Characterization of the HEV particles released in supernatants. (A) Supernatants containing 7.5 × 10⁴ IU/mL of HEV RNA were loaded onto a 7.5%–40% iodixanol gradient, ultracentrifuged, and fractionated. The percentage of HEV RNA in each fraction (density) is shown. The density gradients are representative of the results of one experiment. (B) Supernatants containing 10⁶ IU/mL were used to infect HepG2/C3A cells, corresponding to two GEs/cell. The viral load in the supernatants was quantified by RT-qPCR every 2 days.

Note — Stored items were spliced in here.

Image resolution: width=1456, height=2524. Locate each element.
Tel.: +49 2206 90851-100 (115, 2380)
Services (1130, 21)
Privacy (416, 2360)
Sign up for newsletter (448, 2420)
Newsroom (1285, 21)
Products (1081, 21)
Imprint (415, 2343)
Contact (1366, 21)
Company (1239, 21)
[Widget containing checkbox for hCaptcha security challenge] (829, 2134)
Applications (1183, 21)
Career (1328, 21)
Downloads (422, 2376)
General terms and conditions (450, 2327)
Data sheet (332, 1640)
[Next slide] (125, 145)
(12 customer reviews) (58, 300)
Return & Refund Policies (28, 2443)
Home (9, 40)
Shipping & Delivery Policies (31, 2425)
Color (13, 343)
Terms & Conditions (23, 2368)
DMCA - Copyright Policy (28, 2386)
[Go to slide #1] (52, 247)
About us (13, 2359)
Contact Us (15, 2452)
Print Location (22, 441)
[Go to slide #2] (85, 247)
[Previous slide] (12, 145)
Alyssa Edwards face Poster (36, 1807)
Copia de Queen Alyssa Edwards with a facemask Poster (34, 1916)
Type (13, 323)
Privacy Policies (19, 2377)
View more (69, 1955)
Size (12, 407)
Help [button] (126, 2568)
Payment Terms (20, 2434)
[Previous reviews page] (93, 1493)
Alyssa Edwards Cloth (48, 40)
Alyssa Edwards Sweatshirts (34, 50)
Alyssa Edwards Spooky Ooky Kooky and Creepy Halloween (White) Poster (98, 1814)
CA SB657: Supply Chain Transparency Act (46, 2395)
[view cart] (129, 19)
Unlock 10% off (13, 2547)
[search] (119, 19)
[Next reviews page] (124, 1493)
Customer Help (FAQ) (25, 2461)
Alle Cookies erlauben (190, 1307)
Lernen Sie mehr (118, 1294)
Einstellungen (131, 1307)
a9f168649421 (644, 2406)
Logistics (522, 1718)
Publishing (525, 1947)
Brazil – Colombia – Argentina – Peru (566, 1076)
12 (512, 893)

The results are presented as the means ± SDs from two independent experiments performed in triplicate.

Fig 6

Sensitivity of the different virus–host recombinant variants to ribavirin. HepG2/C3A cells were infected with 17 GEs/cell for each of the recombinant viruses, and after 6 h, 1, 10, 100, or 500 µM ribavirin was added to the culture medium. (A) Viability of the uninfected cells was assessed in the cell lysates on Day 10 based on luminescence measurements. The cell viability for each ribavirin concentration was normalized to that of the untreated wells. (B) The culture supernatants were harvested 10 days post-infection, and the HEV RNA was quantified via RT-qPCR. The ratio of viral production corresponds to the ratio of infected cells treated/untreated infected cells. (A and B) The results are presented as the means ± SDs from two independent experiments performed in triplicate.

Fig 7

Impact of the seven human fragments on the nuclear localization of the ORF2 protein. HepG2/C3A infected cells were fixed and permeabilized. In addition, the nuclei were also permeabilized before staining with an anti-ORF2 and an anti-ORF3 antibody on Day 5 post-infection. ORF2 expression (red) and ORF3 expression (green) were viewed with a Leica sp8 confocal microscope with a 63× objective. The scale bar represents 20 µm.